抜粋文
注目したのは2回無死二塁の場面です。3ボール1ストライクから強振でファウルした直後、内角直球をしぶとく二塁へ転がしました。右方向を意識した進塁打で1死三塁を作り、6番ロハス選手を一気に楽にしました。最低でも安打が必要という状況と、外野フライはもちろん内野ゴロでも1点を奪える状況とでは当然、気持ちの持ちようが大きく違ってきます。大山選手の「つなぎ」が、直後のロハス選手の適時打を生み出したように映りました。

大山選手はオープン戦に入り、やや調子を落としているようです。そんな状態でも勝利を優先して最低限の役割を全うできるから、試合に出続けることができるのでしょう。6回には暴投で最終的に無死二、三塁となった打席で冷静に四球を選び、ロハス選手の2点二塁打につなげています。ロハス選手の計3打点をアシストした姿勢に、主軸としての自覚を感じました。

次の打者を少しでも楽に打たせられるようにする。大山選手のような作業の積み重ねが大量得点を呼ぶものです。この日の6回は大山選手らの3四球が打者1人1人を線でつないだから、2打席目までタイミングが合っていなかった8番江越選手にもタイムリーが飛び出すなど、1イニング7安打8得点の猛攻が生まれたのだと思います。

演習用資料
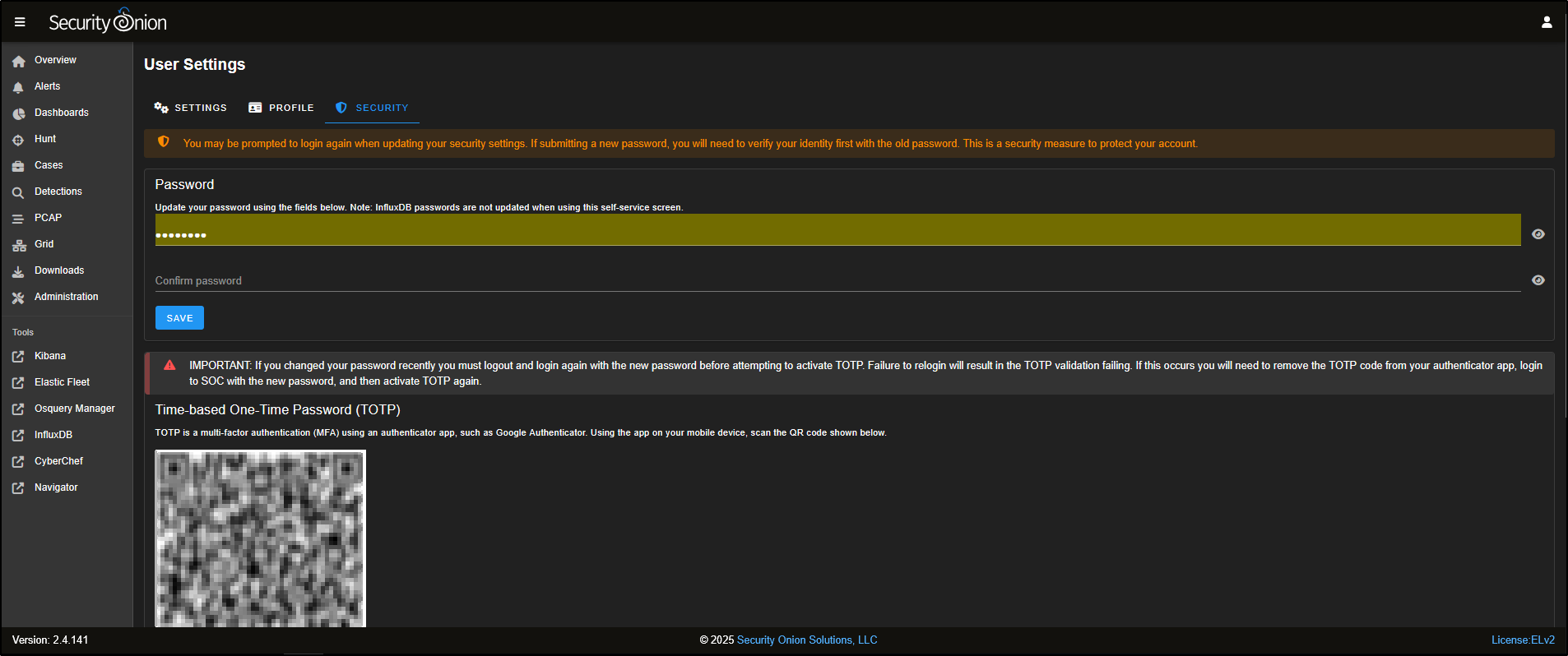
Task: Click the Grid network icon
Action: click(18, 245)
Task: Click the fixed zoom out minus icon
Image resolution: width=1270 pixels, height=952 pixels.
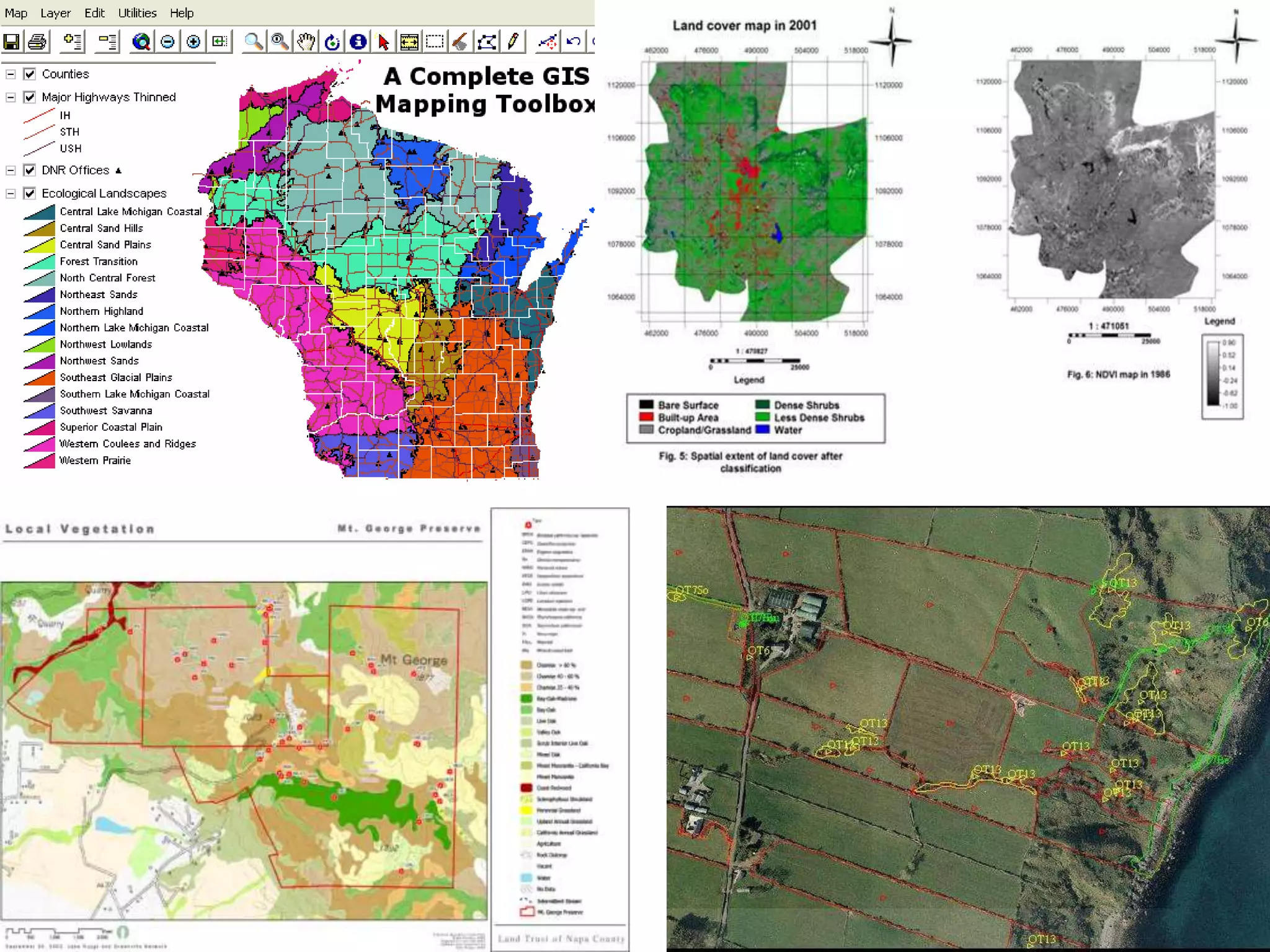Action: [167, 42]
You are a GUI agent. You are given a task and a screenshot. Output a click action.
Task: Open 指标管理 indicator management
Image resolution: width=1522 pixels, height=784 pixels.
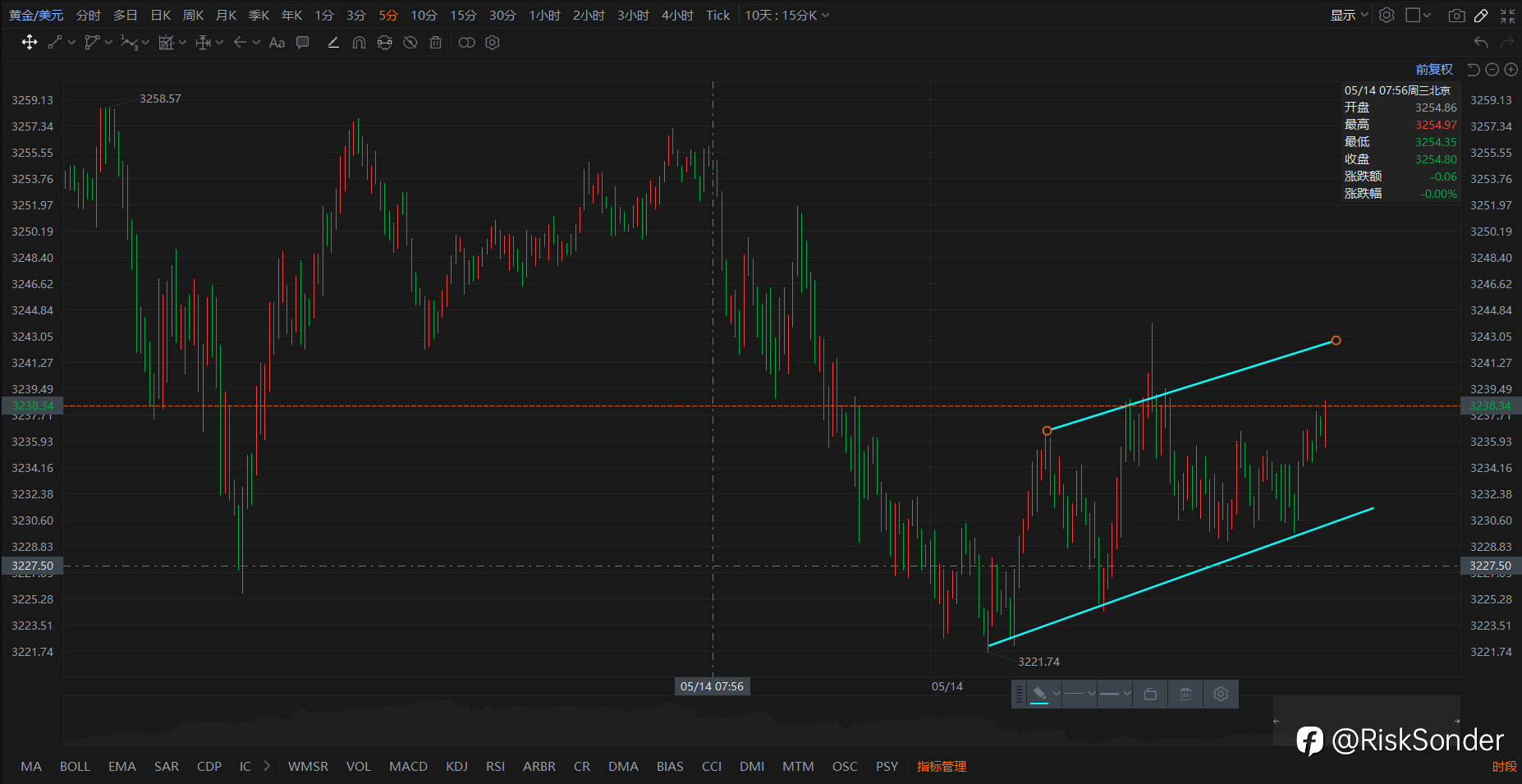coord(942,766)
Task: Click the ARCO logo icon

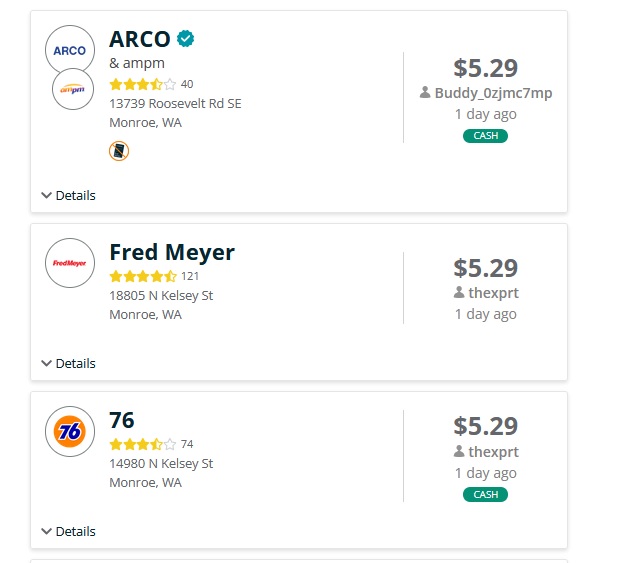Action: coord(70,50)
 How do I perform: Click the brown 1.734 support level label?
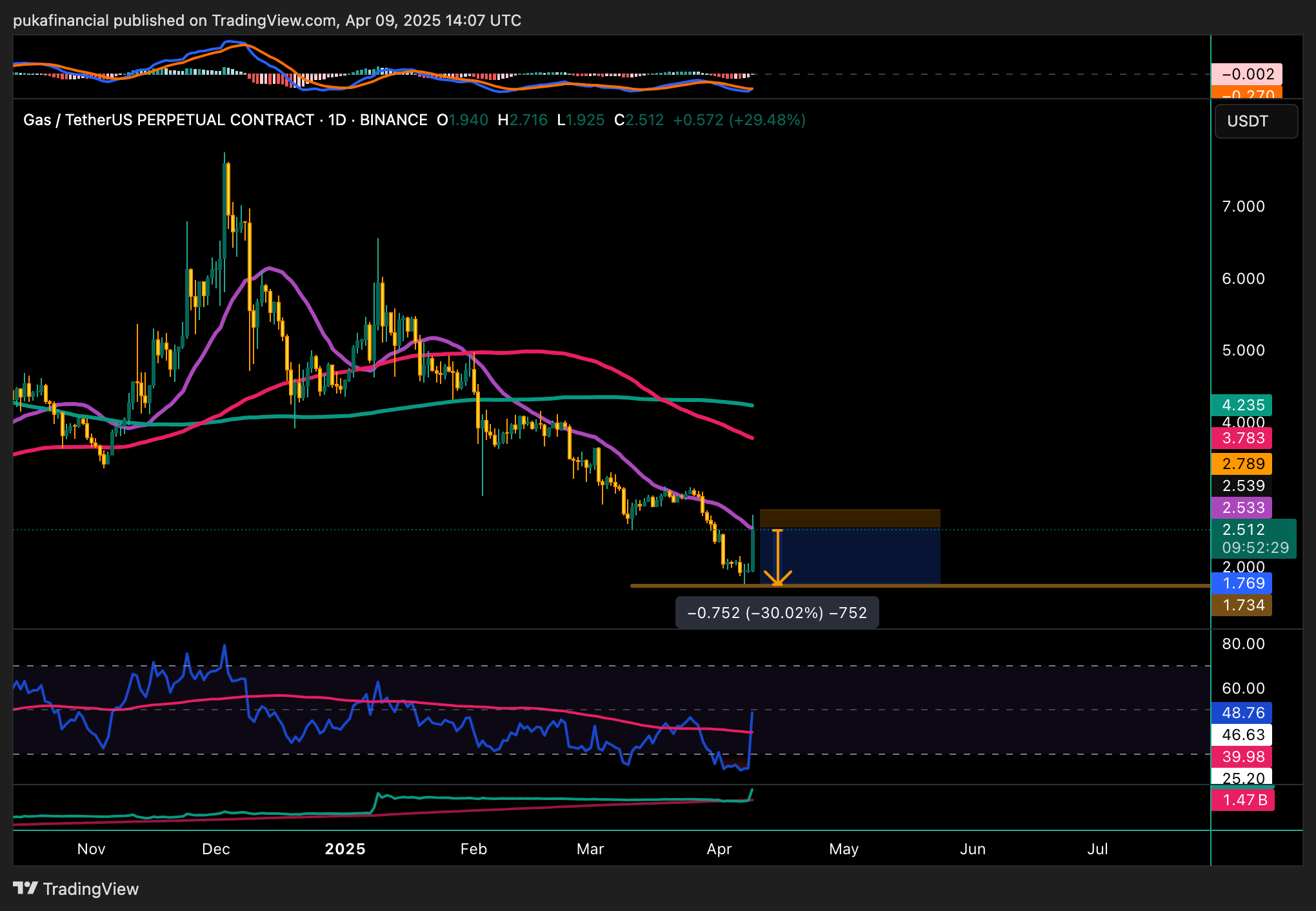pos(1242,605)
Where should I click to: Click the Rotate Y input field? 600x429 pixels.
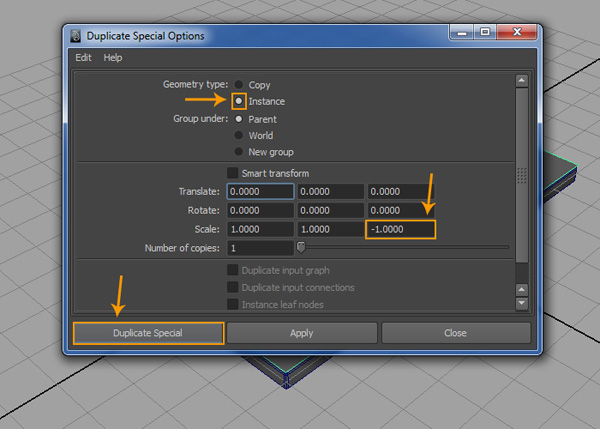[330, 210]
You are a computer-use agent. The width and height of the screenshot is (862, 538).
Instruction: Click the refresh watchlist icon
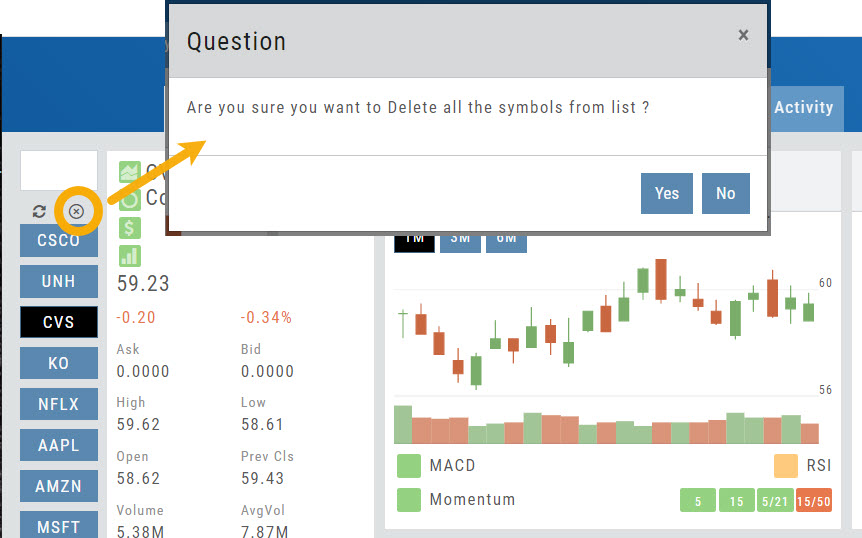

取り組む課題
(1) 抜粋文によれば、6回の猛攻は1イニングで何安打何得点だったか。
(2) 一覧から、文字列「height」を含む行をすべて集めよ。大文字と小文字は区別すること。
抜粋文と一覧は、互いに関係のない別々の資料である。

解答
(1) 7安打8得点である。

(2)
Image resolution: width=1270 pixels, height=952 pixels.
Image resolution: width=1522 pixels, height=784 pixels.
You are a computer-use agent. The width and height of the screenshot is (862, 538).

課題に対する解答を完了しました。